Radebeul. Es duftet im Wohnzimmer von Edina Mimic. Auf einem Tisch neben der Couch stehen dicht an dicht voll beladene Teller, Schüsseln und Platten. Es gibt eine bosnische Suppe mit Hackfleisch, Allgäuer Käseknöpfle, einen russischen Salat, gefüllte Zwiebeln, Nudelsalat, Gulasch und jede Menge süßes Gebäck. Zum Beispiel kleine Schokokugeln mit Kokosraspeln, wie man sie in Bosnien isst.

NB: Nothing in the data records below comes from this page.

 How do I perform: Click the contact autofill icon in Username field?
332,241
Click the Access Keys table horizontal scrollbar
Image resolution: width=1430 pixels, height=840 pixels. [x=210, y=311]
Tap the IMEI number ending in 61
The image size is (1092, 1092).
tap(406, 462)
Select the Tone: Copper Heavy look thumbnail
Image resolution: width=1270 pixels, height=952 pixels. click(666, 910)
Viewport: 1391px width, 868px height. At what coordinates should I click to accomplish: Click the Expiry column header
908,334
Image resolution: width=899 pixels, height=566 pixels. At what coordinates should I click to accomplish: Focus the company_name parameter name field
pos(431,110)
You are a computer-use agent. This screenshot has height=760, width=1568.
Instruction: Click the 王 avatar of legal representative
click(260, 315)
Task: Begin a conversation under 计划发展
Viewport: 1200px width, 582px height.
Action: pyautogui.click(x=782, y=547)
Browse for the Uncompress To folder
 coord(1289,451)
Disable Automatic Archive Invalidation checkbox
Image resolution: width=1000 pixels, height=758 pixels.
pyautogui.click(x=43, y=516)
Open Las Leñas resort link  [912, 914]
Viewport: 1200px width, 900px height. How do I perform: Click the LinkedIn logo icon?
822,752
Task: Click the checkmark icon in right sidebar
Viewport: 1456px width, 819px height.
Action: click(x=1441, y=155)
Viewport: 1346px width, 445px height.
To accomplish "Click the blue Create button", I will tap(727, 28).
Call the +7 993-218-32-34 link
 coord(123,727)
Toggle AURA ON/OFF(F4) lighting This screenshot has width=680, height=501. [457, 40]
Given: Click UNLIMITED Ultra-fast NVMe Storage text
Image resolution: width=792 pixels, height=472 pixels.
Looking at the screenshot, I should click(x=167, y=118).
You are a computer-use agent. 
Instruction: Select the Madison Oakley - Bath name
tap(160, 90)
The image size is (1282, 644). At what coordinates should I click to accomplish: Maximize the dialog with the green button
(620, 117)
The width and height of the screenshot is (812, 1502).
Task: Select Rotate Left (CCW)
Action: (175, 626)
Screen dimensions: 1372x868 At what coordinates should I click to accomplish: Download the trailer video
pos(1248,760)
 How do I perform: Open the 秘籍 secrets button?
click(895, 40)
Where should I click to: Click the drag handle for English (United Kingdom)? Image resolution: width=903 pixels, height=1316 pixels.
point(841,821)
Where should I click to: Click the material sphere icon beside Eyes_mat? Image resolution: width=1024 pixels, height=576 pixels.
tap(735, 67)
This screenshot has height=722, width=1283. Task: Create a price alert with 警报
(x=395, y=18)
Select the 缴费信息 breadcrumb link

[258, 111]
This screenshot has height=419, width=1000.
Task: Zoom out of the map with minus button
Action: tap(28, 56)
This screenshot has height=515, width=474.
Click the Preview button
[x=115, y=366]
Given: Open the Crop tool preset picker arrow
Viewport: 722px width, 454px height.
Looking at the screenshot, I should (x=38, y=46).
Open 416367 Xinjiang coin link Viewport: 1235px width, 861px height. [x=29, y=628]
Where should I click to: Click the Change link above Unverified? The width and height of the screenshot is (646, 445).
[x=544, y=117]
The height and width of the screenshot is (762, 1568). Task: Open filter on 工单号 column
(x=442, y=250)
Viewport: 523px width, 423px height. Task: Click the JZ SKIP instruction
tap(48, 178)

Von dort stammt Edina Mimic. 1992 kam sie als Kriegsflüchtling nach Sachsen. Seit 16 Jahren lebt sie inzwischen in Radebeul. Am Montagabend hat die 45-Jährige Freunde und Kollegen zum Essen zu sich nach Hause eingeladen. Außerdem sitzt ein prominenter Gast in der Runde: Radebeuls Oberbürgermeister Bert Wendsche (parteilos). Muslime und Nicht-Muslime an einen gedeckten Tisch bringen, ist die Idee hinter der Aktion „Speisen für Waisen“ der muslimischen Hilfsorganisation Islamic Relief.

Bei der bundesweiten Hilfsaktion laden Menschen aus dem ganzen Land Gäste, gleich welcher Herkunft oder Religion, zu sich nach Hause ein, um Spenden für Waisenkinder in Not zu sammeln. In entspannter Atmosphäre sollen sich die Anwesenden austauschen und kennenlernen. Auch mit dem Ziel, über Ängste und Vorurteile zu sprechen.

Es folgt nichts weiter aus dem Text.